The injection of gas in a liquid-saturated clay-rich material may lead to the formation of narrow channels or fractures created by the mechanical action of gas pressure. However, the complexity of the mechanical and transport properties of clays, combined with the high compressibility of gases, makes it challenging to understand and address this phenomenon. Gas fracturing can occur in a range of engineered processes, for instance the stimulation of sensitive hydro-carbon reservoirs [1], carbon dioxide injection and storage in subsurface reservoirs [2], pneumatic fracturing for enhanced remediation of contaminated soils [3], or gas transport through natural and engineered clay barriers in geological disposal facilities for radioactive waste [4]. Despite the multiple environmental and economic implications associated with gas fracturing it remains difficult to predict and control due to the lack of fundamental scientific insight.
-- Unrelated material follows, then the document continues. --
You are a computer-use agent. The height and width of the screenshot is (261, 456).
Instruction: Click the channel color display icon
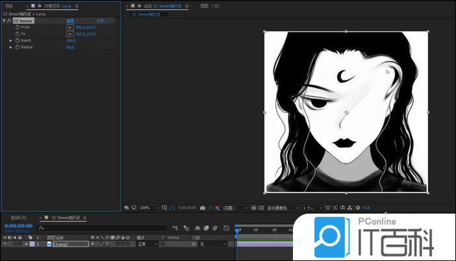(217, 208)
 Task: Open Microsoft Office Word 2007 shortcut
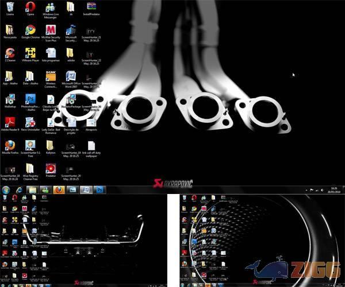coord(71,76)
 One of the most challenging aspects of understanding gas-driven cracking in clays is the difficulty in visualising the crack formation in real time. In recent years, a new experimental setup has been proposed by the British Geological Survey, which makes it possible to induce and observe the formation of “two dimensional” cracks in clay-rich low-permeability materials by the injection of gas or water [5,6]. In this setup, a thin layer (~1mm) of clay paste is compressed between a 110 mm diameter sight glass and a steel plate, while it is held laterally in place by a ring filter (Figure 1). Then, gas is injected at the centre of the lower platen at a controlled volumetric rate while the cracks induced are registered by a camera through the sight glass.
 In order to aid the interpretation of the results obtained with this new device, the authors have carried out a series of numerical simulations performed with a finite element approach recently published [7], and compared them to experimental data. The model uses a fully coupled Pneumo-Hydro-Mechanical (PHM) formulation in 2D, and is implemented in the code LAGAMINE [8]. Two different types of finite elements are used: continuum and interface elements. Continuum elements are used to represent the mechanical and flow processes in the bulk clay material and interface elements are used to represent cracks. Interface elements are introduced a priori in between the continuum elements in order to provide potential cracking paths. The model parameters are such that, as long as the interface elements remain closed, they do not have any significant effect on the response of the model.
 These simulations required two additional numerical developments. First, since the model is 2D (plane strain), the tangential, frictional stresses developed at top (clay-glass interface) and bottom (clay-steel interface) were introduced as a body force, using an elastoplastic formulation in terms of the in-plane displacements and the out-of-plane stress. Second, a mixed boundary condition was implemented to make it possible to impose a given volumetric gas injection rate as in the experiments.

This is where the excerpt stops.